-------- MATERIAL SHOWN --------

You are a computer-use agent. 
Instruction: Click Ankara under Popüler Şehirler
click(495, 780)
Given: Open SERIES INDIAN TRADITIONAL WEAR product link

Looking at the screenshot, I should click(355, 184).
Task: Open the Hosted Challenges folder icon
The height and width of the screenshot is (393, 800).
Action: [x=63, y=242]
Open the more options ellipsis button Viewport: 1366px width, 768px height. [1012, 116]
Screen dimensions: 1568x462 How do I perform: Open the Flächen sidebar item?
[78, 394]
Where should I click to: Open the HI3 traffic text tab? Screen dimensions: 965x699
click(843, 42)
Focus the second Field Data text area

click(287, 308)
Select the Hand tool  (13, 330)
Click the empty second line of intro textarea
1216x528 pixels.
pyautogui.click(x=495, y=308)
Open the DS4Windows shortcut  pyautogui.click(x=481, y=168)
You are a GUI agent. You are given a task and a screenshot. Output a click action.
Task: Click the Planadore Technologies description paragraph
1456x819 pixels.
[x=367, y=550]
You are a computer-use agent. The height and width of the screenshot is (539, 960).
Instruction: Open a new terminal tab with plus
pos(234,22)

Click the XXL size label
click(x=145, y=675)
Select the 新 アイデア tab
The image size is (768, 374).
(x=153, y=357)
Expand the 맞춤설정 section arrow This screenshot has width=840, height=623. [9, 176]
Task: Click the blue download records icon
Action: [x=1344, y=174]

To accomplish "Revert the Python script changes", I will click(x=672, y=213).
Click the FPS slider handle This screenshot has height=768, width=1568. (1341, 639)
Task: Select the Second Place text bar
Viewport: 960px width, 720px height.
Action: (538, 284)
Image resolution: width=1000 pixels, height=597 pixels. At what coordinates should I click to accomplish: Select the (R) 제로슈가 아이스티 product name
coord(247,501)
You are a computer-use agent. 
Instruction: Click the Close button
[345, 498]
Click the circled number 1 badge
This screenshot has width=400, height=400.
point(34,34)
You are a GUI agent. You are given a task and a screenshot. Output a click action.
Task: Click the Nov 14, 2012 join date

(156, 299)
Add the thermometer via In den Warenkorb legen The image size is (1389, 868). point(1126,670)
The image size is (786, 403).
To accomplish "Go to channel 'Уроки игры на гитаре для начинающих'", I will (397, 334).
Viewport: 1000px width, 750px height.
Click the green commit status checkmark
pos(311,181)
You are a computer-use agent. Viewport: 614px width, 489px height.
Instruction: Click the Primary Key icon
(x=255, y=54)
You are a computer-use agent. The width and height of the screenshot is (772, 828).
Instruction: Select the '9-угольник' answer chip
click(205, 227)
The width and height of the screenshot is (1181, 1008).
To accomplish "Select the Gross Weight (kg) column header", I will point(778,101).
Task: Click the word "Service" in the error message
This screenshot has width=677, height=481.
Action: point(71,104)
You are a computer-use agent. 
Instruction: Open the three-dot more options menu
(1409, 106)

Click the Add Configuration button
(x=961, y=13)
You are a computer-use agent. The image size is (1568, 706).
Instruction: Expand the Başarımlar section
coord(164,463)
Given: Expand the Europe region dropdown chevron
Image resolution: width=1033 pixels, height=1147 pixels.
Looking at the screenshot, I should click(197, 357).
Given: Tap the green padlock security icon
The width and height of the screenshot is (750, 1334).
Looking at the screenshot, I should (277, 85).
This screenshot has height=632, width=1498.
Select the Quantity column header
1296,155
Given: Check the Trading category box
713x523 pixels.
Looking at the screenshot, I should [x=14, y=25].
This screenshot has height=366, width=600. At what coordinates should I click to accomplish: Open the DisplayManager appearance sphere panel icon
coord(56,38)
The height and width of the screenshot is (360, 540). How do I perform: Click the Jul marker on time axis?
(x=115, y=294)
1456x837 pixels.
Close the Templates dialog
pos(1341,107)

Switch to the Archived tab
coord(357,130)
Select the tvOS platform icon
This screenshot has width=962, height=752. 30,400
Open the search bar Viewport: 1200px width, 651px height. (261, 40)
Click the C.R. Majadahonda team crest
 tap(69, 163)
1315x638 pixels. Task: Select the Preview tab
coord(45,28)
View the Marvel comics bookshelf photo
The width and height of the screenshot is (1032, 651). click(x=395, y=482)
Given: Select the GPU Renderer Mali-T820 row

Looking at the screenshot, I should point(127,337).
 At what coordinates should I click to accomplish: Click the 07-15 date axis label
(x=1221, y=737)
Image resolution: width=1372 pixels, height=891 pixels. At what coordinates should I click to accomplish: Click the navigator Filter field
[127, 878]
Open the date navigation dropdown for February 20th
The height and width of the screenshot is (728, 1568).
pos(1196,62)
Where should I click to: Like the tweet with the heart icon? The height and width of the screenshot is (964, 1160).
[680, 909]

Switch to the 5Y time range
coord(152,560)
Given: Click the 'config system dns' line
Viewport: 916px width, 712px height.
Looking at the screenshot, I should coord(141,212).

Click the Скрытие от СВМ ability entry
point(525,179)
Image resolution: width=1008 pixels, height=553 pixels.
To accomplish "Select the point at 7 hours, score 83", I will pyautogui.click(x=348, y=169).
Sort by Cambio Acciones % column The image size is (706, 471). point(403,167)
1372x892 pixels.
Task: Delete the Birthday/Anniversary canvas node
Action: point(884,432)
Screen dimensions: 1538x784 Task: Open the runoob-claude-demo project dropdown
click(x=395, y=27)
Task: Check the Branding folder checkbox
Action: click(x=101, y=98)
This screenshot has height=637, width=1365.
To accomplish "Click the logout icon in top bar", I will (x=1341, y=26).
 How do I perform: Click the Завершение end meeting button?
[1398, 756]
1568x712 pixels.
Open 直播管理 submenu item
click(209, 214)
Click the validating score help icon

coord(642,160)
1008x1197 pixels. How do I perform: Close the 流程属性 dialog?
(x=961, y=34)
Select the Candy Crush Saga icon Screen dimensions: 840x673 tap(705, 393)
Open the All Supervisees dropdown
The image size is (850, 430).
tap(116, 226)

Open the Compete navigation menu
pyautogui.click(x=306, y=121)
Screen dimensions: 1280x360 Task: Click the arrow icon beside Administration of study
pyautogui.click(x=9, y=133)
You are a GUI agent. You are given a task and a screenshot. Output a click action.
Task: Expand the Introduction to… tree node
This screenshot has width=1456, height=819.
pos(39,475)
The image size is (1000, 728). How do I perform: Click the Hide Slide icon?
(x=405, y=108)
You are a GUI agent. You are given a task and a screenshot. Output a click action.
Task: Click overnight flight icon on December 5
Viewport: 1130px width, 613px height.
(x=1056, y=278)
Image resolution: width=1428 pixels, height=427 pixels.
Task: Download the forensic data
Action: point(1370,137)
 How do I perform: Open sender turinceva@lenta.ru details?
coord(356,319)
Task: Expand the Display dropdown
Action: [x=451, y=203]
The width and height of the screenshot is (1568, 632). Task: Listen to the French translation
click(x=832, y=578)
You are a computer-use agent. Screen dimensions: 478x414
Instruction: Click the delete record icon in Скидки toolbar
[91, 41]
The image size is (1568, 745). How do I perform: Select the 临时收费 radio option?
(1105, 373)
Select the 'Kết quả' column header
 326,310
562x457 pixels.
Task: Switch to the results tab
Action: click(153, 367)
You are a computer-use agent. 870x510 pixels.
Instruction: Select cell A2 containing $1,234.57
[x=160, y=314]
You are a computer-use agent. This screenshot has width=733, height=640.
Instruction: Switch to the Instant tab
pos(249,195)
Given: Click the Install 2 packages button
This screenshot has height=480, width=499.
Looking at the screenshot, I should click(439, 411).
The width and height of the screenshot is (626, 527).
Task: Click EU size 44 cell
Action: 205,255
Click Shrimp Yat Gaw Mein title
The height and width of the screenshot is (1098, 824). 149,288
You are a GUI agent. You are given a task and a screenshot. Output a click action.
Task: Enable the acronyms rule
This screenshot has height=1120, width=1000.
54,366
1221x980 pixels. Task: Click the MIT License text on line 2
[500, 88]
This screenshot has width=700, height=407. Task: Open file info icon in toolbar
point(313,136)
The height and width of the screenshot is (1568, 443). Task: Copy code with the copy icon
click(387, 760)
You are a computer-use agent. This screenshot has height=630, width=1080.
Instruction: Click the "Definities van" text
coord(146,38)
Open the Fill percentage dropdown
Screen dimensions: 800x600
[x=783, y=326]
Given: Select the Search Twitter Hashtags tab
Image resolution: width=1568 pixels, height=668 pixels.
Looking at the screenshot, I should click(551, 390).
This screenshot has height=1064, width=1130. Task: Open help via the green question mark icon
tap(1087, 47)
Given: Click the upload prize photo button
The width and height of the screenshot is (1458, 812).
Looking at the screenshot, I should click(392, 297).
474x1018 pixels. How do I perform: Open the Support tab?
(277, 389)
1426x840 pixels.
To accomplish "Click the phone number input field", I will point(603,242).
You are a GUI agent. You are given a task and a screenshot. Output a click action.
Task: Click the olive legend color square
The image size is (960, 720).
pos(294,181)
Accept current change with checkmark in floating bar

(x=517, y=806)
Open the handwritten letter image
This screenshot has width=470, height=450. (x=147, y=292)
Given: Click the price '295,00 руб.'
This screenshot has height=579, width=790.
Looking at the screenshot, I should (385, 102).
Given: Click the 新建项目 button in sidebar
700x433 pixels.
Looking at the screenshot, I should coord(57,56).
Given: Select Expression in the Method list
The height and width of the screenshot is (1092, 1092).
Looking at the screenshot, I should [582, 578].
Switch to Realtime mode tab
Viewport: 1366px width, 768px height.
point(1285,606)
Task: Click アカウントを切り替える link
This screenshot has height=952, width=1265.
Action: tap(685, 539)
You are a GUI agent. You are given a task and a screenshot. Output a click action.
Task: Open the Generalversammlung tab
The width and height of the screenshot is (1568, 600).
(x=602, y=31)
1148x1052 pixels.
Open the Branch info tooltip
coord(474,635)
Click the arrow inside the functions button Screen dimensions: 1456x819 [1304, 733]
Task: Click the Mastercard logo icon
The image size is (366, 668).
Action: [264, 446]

--------

_DIRECTION_
Which lines in the material above contain the string "options"? Show each of them in full.

_FINISHED TASK_
Open the more options ellipsis button Viewport: 1366px width, 768px height. [1012, 116]
Instruction: Open the three-dot more options menu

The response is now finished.